- Required action:
The data below holds a line containing "Viewport: 1216px width, 980px height." and a line containing "Open the 문제 1. 기본작업 score section"; please quote exactly those two lines and every line between them, and nothing else.

- Given information:
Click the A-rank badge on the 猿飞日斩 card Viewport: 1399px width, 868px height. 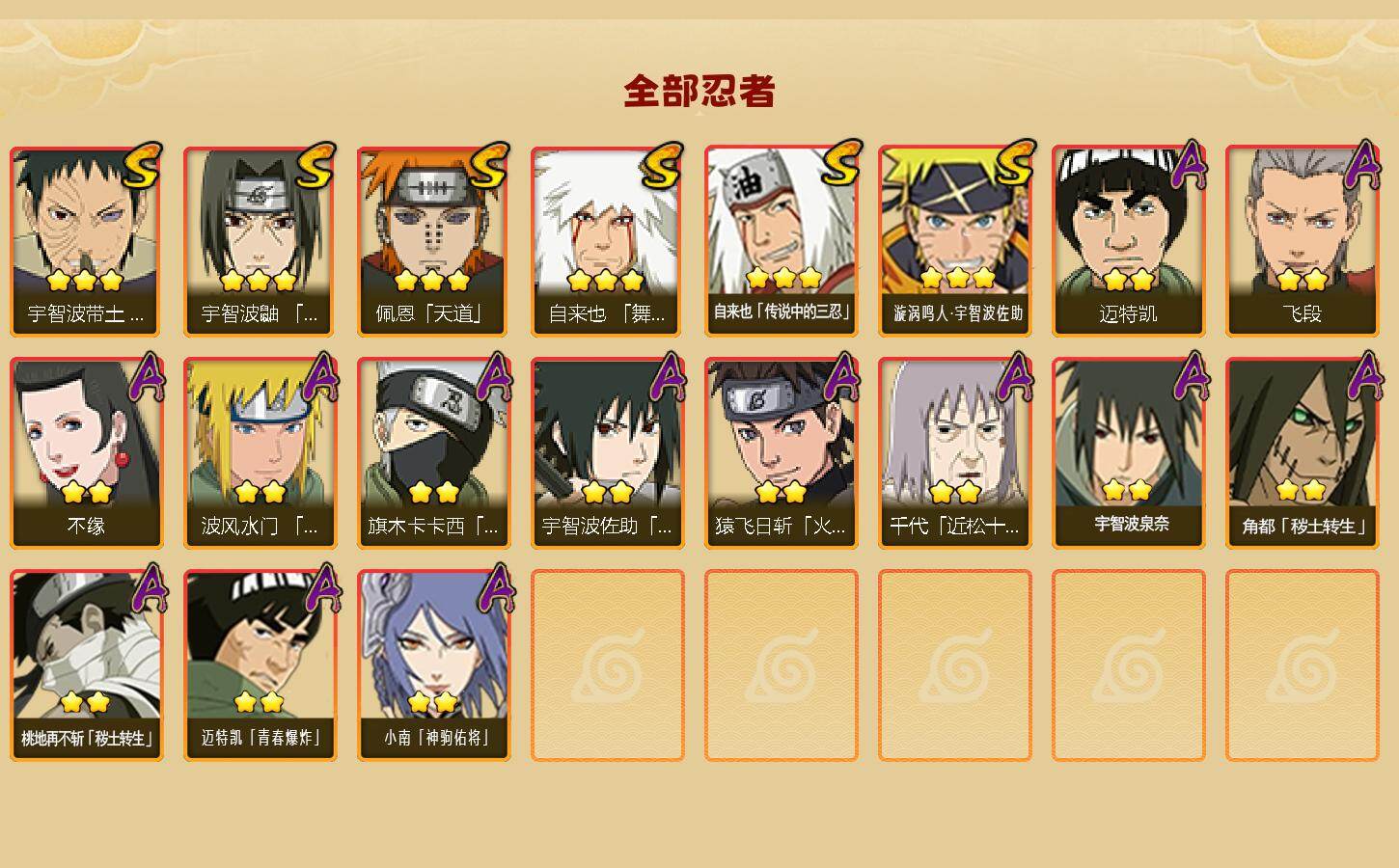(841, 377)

---

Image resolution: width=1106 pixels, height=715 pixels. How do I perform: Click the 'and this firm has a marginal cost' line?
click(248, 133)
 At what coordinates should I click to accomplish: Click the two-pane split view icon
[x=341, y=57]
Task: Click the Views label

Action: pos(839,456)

--

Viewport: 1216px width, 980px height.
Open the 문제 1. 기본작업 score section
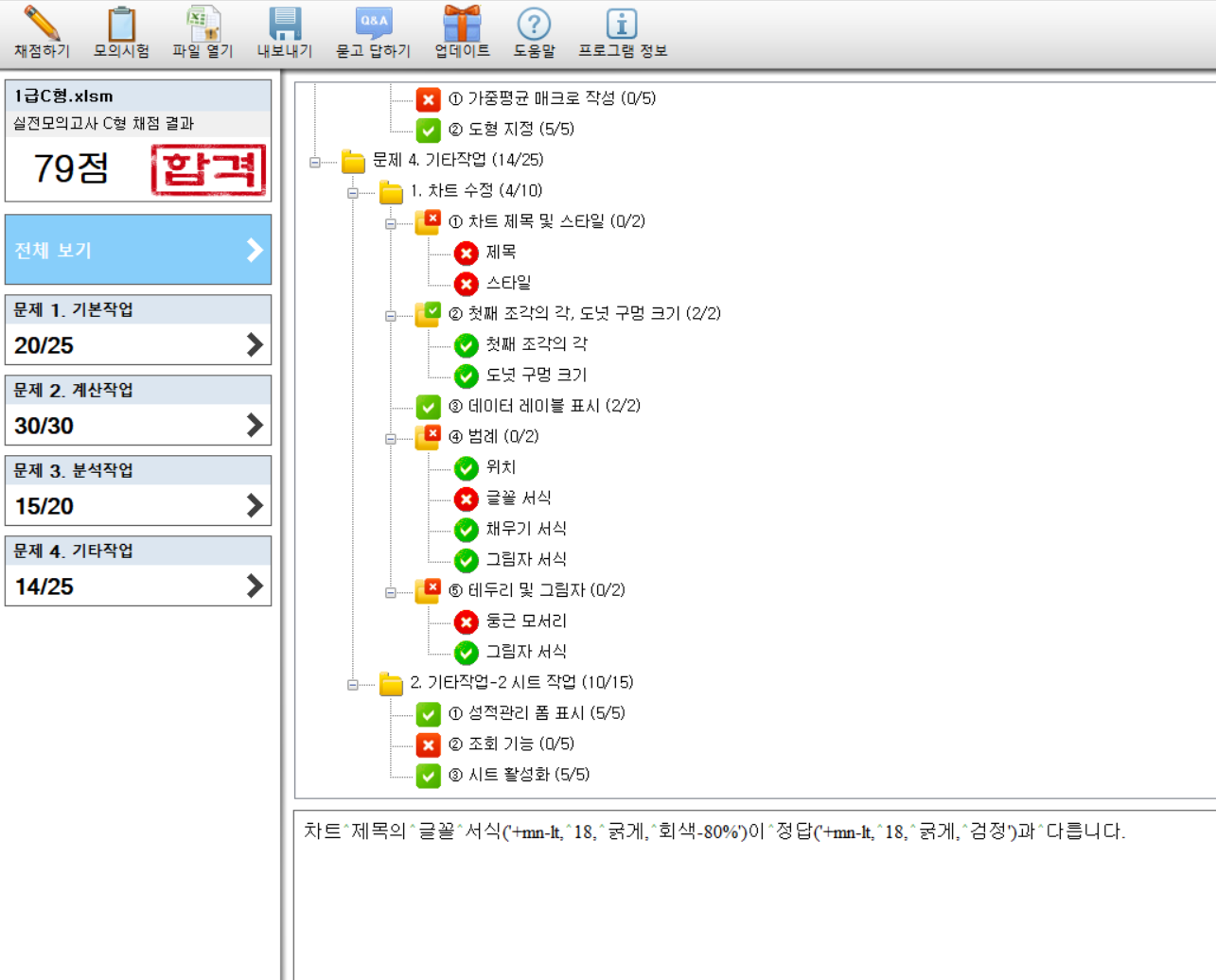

- Task output:
Viewport: 1216px width, 980px height.
Open the 문제 1. 기본작업 score section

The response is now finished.